Temistocle Calzecchi-Onesti was born in Lapedona, Italy, on December 14, 1853.
Unfortunately I have been unable to discover much about his family or early life. If I do then this page will be updated.

Temistocle graduated from the University of Pisa in physical and mathematical sciences. He taught in schools until he was named "Professore di fisica del R. Istituto tecnico de L’Aquila", an important technical post in the Institute de L’Aquila, in the December of 1879 .

Temistocle was a physicist and inventor. In his experiments he observed that loosely packed metallic powders are bad electricity conductors until subjected to some external forces such as electric sparks or the presence of inductive fields, or by electrostatic induction.
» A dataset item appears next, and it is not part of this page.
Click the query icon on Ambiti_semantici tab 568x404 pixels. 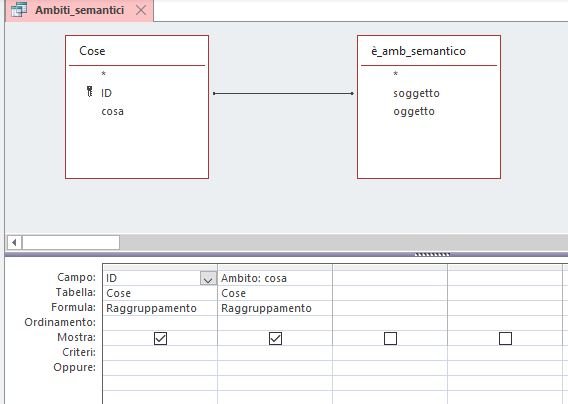(x=19, y=10)
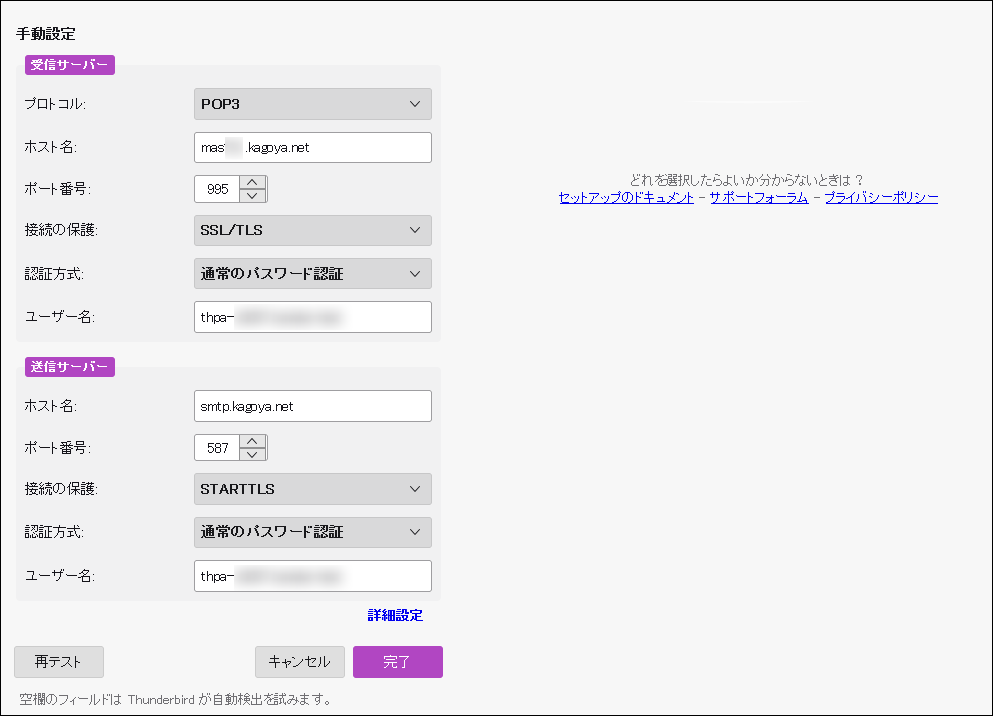The image size is (993, 716).
Task: Increase the outgoing port number 587
Action: coord(254,441)
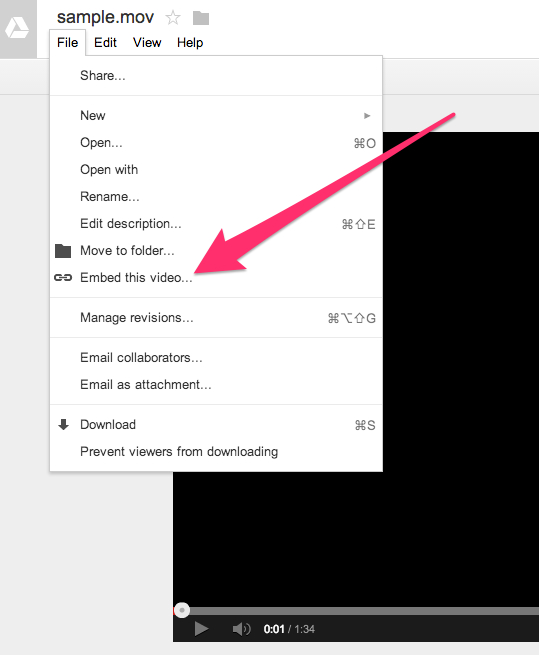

He demonstrated, in experiments carried out between 1884 and 1886, that metal filings contained in an insulating tube, his "tubetto to limatura", will conduct an electrical current under the action of an electromagnetic wave. This property disappears if the tube is shaken. This phenomenon was used by Branly and by Marconi in the coherer – one of the first receivers of electromagnetic waves used in wireless telegraphy, although Temistocle conceived the device, essentially, in order to reveal the approach of thunderstorms.

(The coherer acts like a kind of semi-conductor device, something like a triac or an SCR, where the trigger is a radio wave instead of a current applied to the gate. When Temistocle subjected the tube to the influence of an electromagnetic field (and such as the radio wave produced by a spark) an electric current can flow from one electrode to the other, probably because of microscopic electric arcs that weld together adjoining metal particles).

Sir Oliver Lodge, who provided the name for the device, explained the principle of the micro-welds in 1890. Edouard Branly devised a device, based upon the work of Temistocle, for inclusion in a receiver, connected to the aerial and acting as an off-on switching device, to detect transmissions. Popov and Marconi, among others, used this device in their early radio experiments.

Temistocle died on November 25, 1922 in Monterubbiano, Italy.

Temistocles' work was important enough for the Italian post office to issue a stamp honouring him in the "First 100 Years of Radio" series in 1995.